T. Nguyen : C’est un domaine où l’intelligence artificielle pourrait être utilisée de manière pertinente. Explore doit en effet répondre à la question de l’explosion combinatoire. Dans chaque scénario, il y a un grand nombre de paramètres d’entrée qui peuvent tous varier indépendamment les uns des autres. Si nous devions exécuter tous les scénarios qui pourraient être générés, nous ne pourrions tout simplement pas le faire car cela prendrait trop de temps (même en temps simulé).
Le grand défi consiste à pouvoir déterminer ce qu’est un scénario pertinent et à définir la méthode la plus efficace pour le réduire. Une autre question pour notre équipe R&D est : comment éviter de supprimer des scénarios qui auraient pu être utiles ?
Tout cela reste du domaine de la recherche et de la prospective. C’est pourquoi, pour le moment, nous préférons rester prudents. Mais oui, l’intelligence artificielle a sa place au sein de SCANeR Explore.
Quelles tendances voyez-vous émerger dans le secteur des véhicules autonomes ?
T. Nguyen : En ce qui concerne la reconnaissance, l’analyse et la perception, l’arrivée d’une plus grande puissance de calcul. L’IA nécessite une forte demande en puissance de calcul, ce qui peut constituer un frein à sa démocratisation.
E. Chevrier : L’intelligence artificielle est encore une boîte noire. Nous ne sommes pas en mesure de comprendre comment les décisions sont prises. Cela pose un problème particulier en aéronautique et dans l’automobile, où nous devons fournir des rapports d’analyse sur ce qui s’est passé et respecter les réglementations, notamment en matière de sécurité. L’intelligence artificielle n’est pas encore capable de trouver seule les bonnes solutions, mais peut-être plus tard, avec les bons objectifs et les bonnes données.
Dans le contexte des outils de simulation, considérez-vous l’IA comme une révolution ? Quel est votre avis sur l’impact de celle-ci dans un avenir proche ?

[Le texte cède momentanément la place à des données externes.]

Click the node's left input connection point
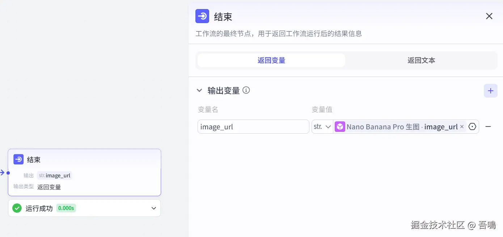The height and width of the screenshot is (237, 503). [8, 173]
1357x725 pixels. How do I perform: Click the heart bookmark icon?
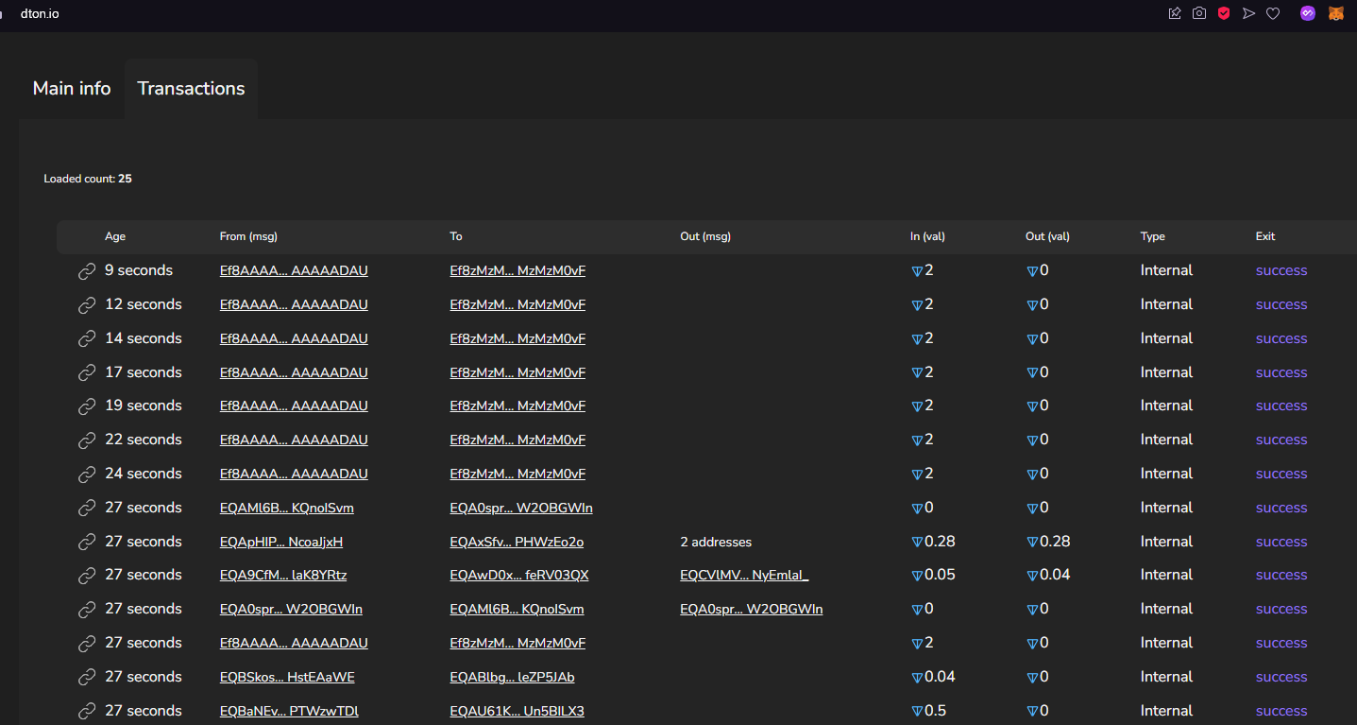1273,13
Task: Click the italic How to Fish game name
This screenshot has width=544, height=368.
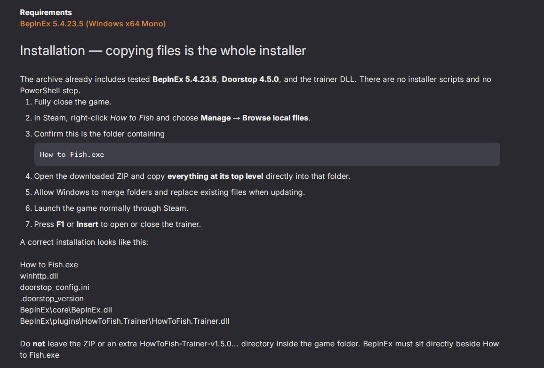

T. Nguyen : Je dirais que ce n’est pas encore une révolution. Cela dit, l’IA apporte beaucoup de potentiel, d’opportunités, de difficultés et de questions. Malgré les effets d’annonce de certains, nous explorons encore tout ce que cela peut apporter de manière pratique.
Un mot de conclusion ?
E. Chevrier : Dans le domaine de l’IA, nous avons des projets de recherche avec IRT SystemX. Nous participons également à l’initiative gouvernementale Pack IA et sommes en contact avec la société Quantmetry. Avec leur aide, nous lancerons un projet pilote interne pour familiariser davantage nos ingénieurs avec l’IA et définir une feuille de route pour l’intégration de l’IA dans nos produits logiciels. À ce titre, nous identifierons et prioriserons les cas d’utilisation et établirons les sujets sur lesquels l’introduction d’une dose supplémentaire d’IA apportera un réel bénéfice à nos clients.